Using the STRING_AGG function in T-SQL to concatenate row data

If you’ve ever worked with SQL Server and found the need to concatenate data from table rows into a string value, you may remember having to resort to using features like FOR XML PATH in combination with STUFF to achieve the desired result.

While these approaches are functional, they tend to result in code that is both clunky and hard to read.

Thankfully, starting with SQL Server 2017, Microsoft introduced the STRING_AGG function to the T-SQL language, providing a simpler and much more elegant way to aggregate row data into a string.

In this article, I will explore the basics of how to use STRING_AGG and look at a few practical ways you can use it in your SQL queries, as well as consider some nuances of the function.

What is STRING_AGG?

STRING_AGG is a T-SQL function, introduced in SQL Server 2017, that concatenates values from multiple table rows into a single string. It allows a delimiter to be specified, which is perfect when you want to create comma-separated lists or a custom format according to some specific requirements.

The STRING_AGG function provides similar functionality to the GROUP_CONCAT function which you’ll find in other SQL database engines such as MySQL.

- - - - -

Stated task 1:
According to the STRING_AGG article, which version of SQL Server first included the STRING_AGG function?
Stated task 2:
Carry on the STRING_AGG article from its last sentence, writing the next few paragraphs.

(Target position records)

- - - - -

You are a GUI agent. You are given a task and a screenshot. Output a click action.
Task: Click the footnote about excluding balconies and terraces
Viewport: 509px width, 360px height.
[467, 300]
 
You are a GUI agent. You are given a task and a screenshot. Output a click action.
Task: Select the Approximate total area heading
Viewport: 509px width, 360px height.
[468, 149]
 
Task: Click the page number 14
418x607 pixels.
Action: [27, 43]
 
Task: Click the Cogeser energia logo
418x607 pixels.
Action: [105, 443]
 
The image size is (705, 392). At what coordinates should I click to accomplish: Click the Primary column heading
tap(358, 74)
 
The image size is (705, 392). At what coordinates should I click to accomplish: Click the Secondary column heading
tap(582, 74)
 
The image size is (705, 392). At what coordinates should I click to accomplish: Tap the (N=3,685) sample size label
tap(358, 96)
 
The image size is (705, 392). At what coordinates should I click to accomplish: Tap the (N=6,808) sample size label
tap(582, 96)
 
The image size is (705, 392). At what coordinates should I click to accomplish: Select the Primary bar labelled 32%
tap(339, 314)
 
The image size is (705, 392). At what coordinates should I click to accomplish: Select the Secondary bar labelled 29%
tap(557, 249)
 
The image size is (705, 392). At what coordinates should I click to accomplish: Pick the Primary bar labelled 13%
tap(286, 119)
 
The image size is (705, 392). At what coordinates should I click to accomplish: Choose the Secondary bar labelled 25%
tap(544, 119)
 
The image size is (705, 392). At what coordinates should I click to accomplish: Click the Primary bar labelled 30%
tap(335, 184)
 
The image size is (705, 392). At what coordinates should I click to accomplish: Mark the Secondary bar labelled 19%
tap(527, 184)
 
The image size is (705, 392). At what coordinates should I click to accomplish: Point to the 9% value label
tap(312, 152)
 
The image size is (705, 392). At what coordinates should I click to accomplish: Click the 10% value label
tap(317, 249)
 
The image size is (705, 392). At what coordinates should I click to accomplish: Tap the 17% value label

- - - - -

Task result 1:
SQL Server 2017.

Task result 2:
Syntax

Here is the official representation of the STRING_AGG syntax, as per the Microsoft Docs.

STRING_AGG ( expression, separator ) [ <order_clause> ]
 
<order_clause> ::=   
    WITHIN GROUP ( ORDER BY <order_by_expression_list> [ ASC | DESC ] )

Let’s look at the required function parameters first and then circle back to an example of the order clause later.

expression

The column or expression whose values you want to aggregate.

delimiter

The character or string that should be placed between the aggregated values.

Example

Let’s consider a very basic example of using the STRING_AGG function.

Imagine we have a ‘Customers’ table in our database containing an ‘AccountName’ column and we run a simple SELECT statement such as the following.

SELECT AccountName
FROM Customers;

The results of the above query would look something like the following.

NexaCore Innovations
QuantumEdge Systems
HyperNova Technologies
CircuitSphere Solutions
CodePulse Dynamics

Next, imagine we were to run the following SQL on the same data set.

SELECT STRING_AGG(AccountName, ', ')
FROM Customers;

This would result in the following output.

NexaCore Innovations, QuantumEdge Systems, HyperNova Technologies, CircuitSphere Solutions, CodePulse Dynamics

As you can see, the STRING_AGG function essentially aggregates the vertical list of separate row column values into a horizontal list where the values are combined into a single string.

STRING_AGG examples

Let’s look at some more examples of using the STRING_AGG function.

Before doing so, if you want to follow along, I recommend that you install the latest version of SQL Server or LocalDB (usually you will already have access to LocalDB if you have Visual Studio installed) and the latest version of SQL Server Management Studio (SSMS) or Azure Data Studio for interacting with the SQL Server database.

I’ll be working with the sample AdventureWorks Data Warehouse database that is frequently used for demos.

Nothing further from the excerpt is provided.